[Stored data]
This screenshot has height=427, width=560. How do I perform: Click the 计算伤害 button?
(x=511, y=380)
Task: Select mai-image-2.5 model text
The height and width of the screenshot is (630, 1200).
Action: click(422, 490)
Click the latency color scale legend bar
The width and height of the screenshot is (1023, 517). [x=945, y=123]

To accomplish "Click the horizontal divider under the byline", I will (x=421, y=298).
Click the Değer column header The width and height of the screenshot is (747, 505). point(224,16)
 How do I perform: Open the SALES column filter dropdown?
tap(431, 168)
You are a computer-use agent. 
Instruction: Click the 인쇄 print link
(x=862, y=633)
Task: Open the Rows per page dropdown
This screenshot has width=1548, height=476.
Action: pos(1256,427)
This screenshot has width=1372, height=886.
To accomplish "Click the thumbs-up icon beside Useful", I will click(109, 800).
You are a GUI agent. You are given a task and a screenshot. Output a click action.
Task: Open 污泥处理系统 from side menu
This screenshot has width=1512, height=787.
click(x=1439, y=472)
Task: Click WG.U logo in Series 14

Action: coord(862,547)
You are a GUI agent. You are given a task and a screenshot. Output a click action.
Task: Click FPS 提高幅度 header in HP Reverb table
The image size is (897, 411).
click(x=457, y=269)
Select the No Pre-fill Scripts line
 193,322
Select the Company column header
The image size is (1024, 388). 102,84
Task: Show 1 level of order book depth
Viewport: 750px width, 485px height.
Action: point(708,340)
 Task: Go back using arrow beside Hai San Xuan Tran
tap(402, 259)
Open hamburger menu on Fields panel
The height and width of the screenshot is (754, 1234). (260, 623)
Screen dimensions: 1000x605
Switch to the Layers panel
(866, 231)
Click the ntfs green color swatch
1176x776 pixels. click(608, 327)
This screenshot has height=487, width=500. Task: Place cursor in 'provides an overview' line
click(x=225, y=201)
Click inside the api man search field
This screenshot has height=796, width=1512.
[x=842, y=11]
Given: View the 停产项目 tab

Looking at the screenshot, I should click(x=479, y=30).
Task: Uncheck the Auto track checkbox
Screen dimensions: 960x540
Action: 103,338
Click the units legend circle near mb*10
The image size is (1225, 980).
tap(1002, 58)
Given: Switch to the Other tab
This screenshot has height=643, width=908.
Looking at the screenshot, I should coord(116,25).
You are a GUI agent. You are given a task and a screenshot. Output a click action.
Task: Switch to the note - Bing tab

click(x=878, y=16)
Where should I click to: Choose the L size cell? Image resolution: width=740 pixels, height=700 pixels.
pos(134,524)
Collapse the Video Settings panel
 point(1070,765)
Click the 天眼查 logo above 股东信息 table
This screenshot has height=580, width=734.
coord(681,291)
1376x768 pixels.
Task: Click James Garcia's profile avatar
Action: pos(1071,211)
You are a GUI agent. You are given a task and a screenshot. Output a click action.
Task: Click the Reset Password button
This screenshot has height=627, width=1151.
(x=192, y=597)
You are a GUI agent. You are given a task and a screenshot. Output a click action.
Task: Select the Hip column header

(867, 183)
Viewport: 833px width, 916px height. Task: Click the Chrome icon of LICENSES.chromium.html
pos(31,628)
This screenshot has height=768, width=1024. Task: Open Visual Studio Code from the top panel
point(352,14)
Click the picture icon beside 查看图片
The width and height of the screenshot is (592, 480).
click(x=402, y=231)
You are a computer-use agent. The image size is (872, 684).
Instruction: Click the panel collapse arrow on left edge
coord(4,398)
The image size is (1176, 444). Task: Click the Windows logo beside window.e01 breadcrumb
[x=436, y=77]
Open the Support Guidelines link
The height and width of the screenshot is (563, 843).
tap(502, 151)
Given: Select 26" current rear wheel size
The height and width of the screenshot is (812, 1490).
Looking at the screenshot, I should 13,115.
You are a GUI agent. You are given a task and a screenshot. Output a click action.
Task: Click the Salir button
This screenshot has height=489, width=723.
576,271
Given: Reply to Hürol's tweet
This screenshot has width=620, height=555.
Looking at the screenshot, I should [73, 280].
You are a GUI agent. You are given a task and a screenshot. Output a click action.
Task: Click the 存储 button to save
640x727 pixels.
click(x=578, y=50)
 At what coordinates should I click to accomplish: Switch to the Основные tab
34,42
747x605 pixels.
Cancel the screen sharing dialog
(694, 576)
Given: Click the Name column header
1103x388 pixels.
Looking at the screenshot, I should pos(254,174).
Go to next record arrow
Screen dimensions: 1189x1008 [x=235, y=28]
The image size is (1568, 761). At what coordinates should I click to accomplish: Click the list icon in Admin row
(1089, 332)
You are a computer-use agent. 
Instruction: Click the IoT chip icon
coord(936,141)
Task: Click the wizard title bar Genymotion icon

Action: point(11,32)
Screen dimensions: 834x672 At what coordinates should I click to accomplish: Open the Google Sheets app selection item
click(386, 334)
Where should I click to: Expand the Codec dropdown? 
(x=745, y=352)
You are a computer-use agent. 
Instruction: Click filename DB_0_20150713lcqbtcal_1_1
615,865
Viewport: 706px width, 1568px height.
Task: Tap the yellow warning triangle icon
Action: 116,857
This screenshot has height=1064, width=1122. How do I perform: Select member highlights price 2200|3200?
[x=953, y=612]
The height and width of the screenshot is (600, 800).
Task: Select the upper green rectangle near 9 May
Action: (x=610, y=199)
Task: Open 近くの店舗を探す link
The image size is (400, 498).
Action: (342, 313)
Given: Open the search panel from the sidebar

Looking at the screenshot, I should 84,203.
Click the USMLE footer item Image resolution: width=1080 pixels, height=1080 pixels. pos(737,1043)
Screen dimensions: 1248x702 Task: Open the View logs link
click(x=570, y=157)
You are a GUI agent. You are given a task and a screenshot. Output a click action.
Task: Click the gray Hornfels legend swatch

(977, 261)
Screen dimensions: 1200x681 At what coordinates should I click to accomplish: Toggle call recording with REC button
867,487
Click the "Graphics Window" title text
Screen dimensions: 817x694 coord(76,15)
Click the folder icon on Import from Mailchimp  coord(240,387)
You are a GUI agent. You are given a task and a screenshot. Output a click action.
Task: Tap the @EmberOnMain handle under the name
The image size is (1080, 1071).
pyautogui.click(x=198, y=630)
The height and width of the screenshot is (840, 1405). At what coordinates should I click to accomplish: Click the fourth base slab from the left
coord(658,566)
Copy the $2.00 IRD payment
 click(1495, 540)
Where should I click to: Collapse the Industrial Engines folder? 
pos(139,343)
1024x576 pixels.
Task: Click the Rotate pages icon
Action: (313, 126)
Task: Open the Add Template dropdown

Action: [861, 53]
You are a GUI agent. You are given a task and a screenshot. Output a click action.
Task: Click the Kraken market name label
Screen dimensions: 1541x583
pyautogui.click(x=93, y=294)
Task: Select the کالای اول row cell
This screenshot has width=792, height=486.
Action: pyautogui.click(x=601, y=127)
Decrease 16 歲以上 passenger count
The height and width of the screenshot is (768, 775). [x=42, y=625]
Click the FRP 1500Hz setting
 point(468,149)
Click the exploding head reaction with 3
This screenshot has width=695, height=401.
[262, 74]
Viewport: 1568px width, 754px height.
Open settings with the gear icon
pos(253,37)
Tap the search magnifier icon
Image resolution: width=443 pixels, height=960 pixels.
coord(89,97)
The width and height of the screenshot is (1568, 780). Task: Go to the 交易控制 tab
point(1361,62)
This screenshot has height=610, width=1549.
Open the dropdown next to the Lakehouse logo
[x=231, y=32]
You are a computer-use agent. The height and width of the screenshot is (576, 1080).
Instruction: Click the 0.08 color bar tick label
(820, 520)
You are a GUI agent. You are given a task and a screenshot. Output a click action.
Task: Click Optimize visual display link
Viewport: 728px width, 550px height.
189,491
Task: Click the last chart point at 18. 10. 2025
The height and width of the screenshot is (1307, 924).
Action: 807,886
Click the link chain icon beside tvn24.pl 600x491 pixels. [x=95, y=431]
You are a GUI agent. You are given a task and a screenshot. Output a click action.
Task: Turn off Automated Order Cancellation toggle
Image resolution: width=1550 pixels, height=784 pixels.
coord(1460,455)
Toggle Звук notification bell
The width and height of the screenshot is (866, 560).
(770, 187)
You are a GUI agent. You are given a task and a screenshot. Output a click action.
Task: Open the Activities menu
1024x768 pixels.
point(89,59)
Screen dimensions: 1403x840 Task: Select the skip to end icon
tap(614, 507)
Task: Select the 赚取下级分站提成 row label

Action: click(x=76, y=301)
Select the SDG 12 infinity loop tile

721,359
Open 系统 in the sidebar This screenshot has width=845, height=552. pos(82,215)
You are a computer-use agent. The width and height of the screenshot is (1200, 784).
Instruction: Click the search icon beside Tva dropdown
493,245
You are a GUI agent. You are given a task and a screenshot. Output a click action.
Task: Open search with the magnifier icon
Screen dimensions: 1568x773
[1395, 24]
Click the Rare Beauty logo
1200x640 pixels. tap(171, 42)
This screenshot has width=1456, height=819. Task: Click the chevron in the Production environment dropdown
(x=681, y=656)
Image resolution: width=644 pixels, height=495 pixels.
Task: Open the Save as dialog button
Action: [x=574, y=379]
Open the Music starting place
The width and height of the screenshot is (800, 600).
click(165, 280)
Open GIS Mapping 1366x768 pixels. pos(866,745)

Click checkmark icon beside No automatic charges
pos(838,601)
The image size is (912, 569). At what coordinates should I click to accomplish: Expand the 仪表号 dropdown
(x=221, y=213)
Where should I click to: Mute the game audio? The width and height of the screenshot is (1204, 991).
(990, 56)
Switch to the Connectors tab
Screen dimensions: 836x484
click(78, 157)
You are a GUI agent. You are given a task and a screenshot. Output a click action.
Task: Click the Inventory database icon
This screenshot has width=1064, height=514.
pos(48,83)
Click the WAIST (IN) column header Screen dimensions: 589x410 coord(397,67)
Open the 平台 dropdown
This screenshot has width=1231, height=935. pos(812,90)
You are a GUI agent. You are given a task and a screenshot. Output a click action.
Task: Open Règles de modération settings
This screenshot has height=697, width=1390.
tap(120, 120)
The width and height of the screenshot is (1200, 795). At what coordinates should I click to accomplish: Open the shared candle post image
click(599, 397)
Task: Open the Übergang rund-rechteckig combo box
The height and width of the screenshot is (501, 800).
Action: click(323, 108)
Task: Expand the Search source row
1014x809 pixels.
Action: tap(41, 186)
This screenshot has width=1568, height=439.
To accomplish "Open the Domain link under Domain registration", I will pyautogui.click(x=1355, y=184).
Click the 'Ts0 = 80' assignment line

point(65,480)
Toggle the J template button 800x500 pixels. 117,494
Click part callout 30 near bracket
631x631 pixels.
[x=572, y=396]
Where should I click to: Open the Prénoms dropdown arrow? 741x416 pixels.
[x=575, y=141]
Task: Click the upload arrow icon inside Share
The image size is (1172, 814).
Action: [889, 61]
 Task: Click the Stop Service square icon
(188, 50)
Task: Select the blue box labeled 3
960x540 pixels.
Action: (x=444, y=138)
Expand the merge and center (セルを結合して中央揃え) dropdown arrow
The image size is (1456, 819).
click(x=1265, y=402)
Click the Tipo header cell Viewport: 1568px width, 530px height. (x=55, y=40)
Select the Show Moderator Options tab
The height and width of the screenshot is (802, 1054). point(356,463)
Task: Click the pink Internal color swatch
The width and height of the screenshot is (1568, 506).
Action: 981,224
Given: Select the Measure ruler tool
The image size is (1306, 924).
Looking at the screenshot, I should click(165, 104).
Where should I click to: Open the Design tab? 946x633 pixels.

* What is being asked
Wherever the word "under" appears in the records above, copy that line.

* Answer to this task
To accomplish "Click the horizontal divider under the byline", I will (x=421, y=298).
Task: Tap the @EmberOnMain handle under the name
To accomplish "Open the Domain link under Domain registration", I will pyautogui.click(x=1355, y=184).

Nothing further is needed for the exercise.